What to work on: When the word "agent" shows up in a line of the data below, copy that whole line.

(Stored data)
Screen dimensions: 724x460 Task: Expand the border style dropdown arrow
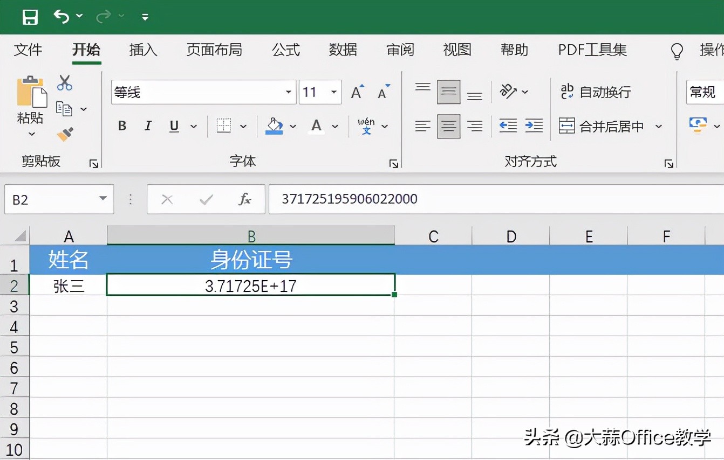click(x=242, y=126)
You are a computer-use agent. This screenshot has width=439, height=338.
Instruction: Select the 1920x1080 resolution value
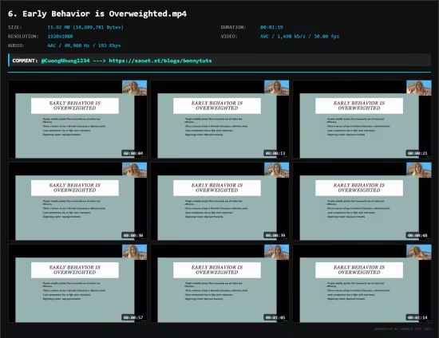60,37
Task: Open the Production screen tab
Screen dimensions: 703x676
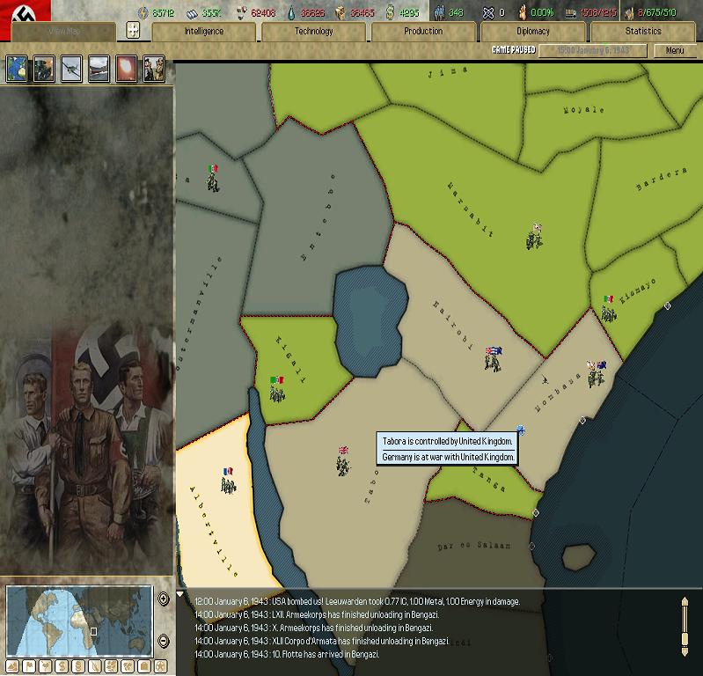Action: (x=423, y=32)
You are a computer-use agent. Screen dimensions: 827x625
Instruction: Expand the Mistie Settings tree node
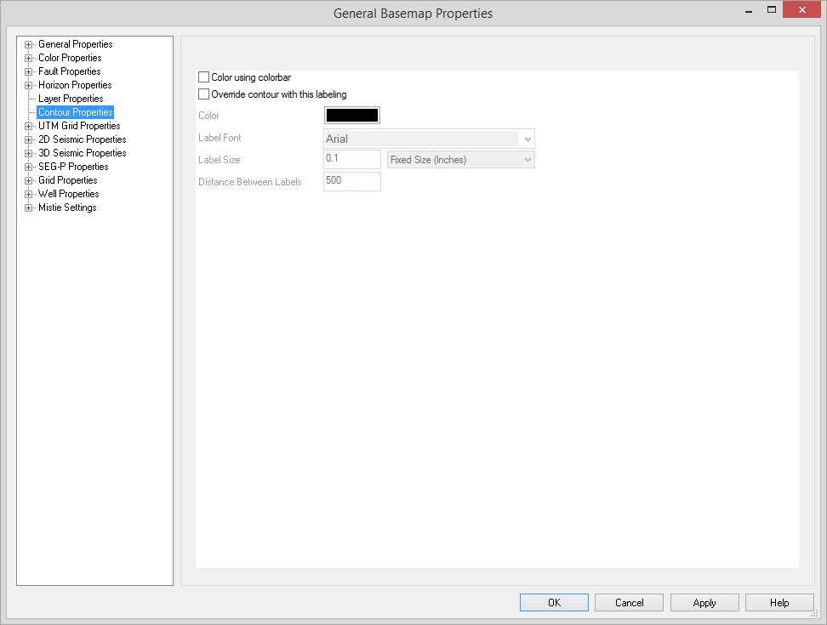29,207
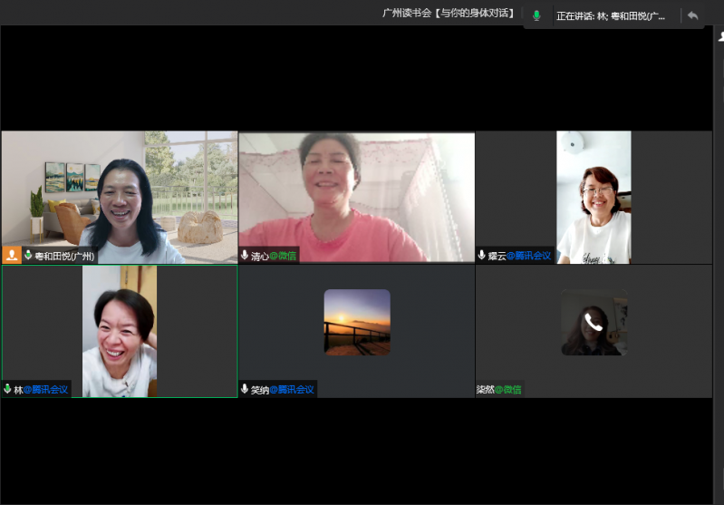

Answer space:
You are a computer-use agent. This screenshot has width=439, height=338.
You are a computer-use agent. Screen dimensions: 827x625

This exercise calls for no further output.